→ WHAT THIS TASK INVOLVES:
Give back exactly the lines that run from the beginning of the entries to the line containing "[Блокировка Суэцкого канала", both included, and nothing else.

→ EXERCISE DATA:
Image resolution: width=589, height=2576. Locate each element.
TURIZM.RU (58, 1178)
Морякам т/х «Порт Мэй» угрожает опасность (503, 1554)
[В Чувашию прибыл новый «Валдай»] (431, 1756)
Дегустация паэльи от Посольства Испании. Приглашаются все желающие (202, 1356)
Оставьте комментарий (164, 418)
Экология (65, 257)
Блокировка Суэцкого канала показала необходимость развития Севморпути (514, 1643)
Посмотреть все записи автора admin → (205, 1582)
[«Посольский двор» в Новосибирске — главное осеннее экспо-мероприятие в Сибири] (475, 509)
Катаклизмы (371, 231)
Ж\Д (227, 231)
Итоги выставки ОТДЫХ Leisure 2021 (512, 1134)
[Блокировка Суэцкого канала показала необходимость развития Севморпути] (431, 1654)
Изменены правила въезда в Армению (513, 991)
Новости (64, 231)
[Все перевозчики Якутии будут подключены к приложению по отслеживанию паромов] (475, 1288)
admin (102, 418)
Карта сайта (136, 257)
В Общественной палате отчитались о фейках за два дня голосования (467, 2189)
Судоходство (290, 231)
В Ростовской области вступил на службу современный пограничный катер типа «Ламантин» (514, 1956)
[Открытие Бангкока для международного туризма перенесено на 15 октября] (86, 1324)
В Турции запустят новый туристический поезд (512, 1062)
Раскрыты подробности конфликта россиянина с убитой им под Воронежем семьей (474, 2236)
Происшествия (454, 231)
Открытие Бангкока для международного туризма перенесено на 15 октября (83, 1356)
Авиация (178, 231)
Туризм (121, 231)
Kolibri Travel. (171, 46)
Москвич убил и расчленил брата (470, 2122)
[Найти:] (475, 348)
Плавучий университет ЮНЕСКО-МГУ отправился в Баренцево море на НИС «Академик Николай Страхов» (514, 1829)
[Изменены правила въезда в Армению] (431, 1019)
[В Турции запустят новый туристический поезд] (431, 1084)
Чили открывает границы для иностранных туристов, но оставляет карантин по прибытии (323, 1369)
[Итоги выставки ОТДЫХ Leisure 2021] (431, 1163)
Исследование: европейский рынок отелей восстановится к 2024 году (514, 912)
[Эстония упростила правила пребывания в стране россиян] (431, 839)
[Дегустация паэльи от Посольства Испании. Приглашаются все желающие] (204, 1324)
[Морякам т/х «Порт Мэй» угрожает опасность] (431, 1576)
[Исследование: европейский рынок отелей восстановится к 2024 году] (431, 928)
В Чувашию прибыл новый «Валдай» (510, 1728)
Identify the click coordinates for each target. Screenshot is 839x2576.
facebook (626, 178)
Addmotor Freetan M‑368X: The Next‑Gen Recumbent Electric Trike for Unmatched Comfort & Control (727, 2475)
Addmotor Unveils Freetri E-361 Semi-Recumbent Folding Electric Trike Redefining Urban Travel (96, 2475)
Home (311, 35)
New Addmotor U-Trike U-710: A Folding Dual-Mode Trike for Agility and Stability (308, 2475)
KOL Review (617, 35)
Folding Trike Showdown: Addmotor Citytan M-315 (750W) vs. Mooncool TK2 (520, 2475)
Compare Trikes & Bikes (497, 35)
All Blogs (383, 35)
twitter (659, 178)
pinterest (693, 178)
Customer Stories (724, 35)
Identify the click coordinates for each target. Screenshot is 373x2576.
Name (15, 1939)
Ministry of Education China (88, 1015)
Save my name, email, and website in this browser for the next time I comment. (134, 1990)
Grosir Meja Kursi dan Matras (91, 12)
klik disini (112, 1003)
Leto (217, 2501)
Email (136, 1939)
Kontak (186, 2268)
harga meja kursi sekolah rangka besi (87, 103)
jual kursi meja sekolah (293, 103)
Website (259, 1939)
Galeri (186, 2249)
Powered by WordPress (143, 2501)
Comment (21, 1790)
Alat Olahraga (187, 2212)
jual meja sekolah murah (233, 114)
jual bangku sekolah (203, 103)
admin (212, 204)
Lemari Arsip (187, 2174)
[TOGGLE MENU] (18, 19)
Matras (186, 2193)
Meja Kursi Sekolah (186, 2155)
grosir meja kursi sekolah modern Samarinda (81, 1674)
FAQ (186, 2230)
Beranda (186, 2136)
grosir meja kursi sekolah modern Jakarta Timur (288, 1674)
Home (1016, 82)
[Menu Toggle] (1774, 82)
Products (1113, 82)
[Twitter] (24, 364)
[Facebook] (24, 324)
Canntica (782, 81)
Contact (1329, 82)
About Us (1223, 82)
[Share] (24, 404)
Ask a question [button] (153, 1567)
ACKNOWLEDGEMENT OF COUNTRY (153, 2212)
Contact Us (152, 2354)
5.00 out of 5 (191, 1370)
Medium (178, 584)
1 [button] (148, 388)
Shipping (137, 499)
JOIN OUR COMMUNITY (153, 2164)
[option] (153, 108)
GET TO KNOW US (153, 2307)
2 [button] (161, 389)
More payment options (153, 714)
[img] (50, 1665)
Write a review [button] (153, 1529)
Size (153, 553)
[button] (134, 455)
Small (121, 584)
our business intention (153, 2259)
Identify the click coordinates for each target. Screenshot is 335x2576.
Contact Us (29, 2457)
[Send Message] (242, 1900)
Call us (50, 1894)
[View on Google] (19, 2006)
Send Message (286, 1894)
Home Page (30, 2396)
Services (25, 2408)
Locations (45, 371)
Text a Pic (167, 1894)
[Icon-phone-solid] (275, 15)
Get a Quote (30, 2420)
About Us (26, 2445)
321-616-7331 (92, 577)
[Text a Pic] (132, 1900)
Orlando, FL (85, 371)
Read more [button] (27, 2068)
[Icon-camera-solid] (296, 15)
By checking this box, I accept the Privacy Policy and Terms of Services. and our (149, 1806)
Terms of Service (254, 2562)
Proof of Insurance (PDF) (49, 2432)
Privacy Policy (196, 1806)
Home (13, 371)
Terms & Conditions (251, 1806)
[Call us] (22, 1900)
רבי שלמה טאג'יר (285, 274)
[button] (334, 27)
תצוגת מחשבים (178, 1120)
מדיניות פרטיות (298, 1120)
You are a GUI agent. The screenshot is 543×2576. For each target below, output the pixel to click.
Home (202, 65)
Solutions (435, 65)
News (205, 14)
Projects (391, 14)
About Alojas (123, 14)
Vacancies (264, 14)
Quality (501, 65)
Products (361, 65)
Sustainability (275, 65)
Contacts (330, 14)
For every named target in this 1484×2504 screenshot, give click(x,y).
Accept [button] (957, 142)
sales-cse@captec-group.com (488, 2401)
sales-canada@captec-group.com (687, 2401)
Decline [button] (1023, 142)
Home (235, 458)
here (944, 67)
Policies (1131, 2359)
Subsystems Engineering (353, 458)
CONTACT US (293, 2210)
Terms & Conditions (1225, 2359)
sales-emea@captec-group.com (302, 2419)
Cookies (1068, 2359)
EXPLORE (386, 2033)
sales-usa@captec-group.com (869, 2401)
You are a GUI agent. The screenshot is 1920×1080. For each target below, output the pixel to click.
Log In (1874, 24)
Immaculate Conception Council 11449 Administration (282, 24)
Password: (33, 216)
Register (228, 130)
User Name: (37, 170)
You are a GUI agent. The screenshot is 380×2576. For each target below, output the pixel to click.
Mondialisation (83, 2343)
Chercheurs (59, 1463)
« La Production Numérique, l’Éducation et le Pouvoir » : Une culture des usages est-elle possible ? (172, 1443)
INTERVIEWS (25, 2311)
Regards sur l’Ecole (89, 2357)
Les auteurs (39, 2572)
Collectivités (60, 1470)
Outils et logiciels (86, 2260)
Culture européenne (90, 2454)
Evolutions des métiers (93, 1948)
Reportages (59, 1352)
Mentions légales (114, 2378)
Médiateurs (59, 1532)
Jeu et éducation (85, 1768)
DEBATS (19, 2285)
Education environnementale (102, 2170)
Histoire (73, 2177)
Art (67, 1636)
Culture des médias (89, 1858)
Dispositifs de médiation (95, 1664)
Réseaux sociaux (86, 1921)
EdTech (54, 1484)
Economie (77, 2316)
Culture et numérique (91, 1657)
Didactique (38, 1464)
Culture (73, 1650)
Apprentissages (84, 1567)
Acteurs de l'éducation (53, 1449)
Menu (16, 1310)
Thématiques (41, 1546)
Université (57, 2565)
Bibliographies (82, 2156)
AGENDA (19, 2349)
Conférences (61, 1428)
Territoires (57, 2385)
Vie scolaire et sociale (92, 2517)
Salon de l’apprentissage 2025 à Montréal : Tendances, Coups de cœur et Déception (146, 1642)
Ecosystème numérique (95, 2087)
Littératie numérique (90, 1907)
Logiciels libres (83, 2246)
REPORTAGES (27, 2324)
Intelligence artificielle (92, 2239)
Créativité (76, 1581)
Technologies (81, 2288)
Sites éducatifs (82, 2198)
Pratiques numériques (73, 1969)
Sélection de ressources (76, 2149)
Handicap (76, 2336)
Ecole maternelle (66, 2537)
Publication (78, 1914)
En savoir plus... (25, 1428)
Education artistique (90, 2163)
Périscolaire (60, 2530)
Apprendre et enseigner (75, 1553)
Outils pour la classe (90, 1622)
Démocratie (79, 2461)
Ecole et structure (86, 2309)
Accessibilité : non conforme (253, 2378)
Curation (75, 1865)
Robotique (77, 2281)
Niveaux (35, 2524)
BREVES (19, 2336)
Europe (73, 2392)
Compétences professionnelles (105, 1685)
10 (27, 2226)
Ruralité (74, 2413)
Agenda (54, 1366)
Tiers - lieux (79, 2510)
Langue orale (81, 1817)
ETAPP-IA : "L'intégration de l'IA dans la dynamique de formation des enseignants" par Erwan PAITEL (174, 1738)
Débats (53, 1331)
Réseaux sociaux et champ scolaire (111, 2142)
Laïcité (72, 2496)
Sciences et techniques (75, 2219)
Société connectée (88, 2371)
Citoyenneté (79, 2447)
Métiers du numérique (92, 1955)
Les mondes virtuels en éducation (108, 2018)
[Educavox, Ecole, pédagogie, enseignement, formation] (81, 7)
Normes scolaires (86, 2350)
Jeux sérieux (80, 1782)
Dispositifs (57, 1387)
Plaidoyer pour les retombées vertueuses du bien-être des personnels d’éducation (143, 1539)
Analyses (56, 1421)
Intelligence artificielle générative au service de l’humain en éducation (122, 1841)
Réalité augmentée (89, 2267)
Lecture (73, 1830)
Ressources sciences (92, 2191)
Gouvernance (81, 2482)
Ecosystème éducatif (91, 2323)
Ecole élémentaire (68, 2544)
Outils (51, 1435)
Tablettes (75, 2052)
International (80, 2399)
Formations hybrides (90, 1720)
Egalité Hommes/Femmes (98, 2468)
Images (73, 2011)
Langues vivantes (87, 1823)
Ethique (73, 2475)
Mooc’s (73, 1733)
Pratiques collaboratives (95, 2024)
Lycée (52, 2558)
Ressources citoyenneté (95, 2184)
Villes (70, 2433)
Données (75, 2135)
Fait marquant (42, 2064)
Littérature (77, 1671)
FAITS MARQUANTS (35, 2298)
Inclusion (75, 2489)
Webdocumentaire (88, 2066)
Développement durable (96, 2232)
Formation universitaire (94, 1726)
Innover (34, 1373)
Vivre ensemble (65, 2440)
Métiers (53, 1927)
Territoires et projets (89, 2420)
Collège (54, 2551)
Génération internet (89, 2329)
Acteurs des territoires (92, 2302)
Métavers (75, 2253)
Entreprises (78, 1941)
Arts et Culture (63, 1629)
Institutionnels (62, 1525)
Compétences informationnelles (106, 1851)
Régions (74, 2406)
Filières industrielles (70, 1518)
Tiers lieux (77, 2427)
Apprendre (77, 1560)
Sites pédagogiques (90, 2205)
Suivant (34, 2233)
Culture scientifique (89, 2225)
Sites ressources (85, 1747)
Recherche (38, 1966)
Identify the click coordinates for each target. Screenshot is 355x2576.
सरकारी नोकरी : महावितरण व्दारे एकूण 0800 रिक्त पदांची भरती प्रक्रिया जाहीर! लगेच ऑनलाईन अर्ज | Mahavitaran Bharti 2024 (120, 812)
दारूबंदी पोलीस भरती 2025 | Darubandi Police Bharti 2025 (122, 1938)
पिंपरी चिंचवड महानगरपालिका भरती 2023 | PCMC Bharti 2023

→ SOLUTION FOR THIS PROBLEM:
Image resolution: width=589, height=2576. Locate each element.
TURIZM.RU (58, 1178)
Морякам т/х «Порт Мэй» угрожает опасность (503, 1554)
[В Чувашию прибыл новый «Валдай»] (431, 1756)
Дегустация паэльи от Посольства Испании. Приглашаются все желающие (202, 1356)
Оставьте комментарий (164, 418)
Экология (65, 257)
Блокировка Суэцкого канала показала необходимость развития Севморпути (514, 1643)
Посмотреть все записи автора admin → (205, 1582)
[«Посольский двор» в Новосибирске — главное осеннее экспо-мероприятие в Сибири] (475, 509)
Катаклизмы (371, 231)
Ж\Д (227, 231)
Итоги выставки ОТДЫХ Leisure 2021 (512, 1134)
[Блокировка Суэцкого канала показала необходимость развития Севморпути] (431, 1654)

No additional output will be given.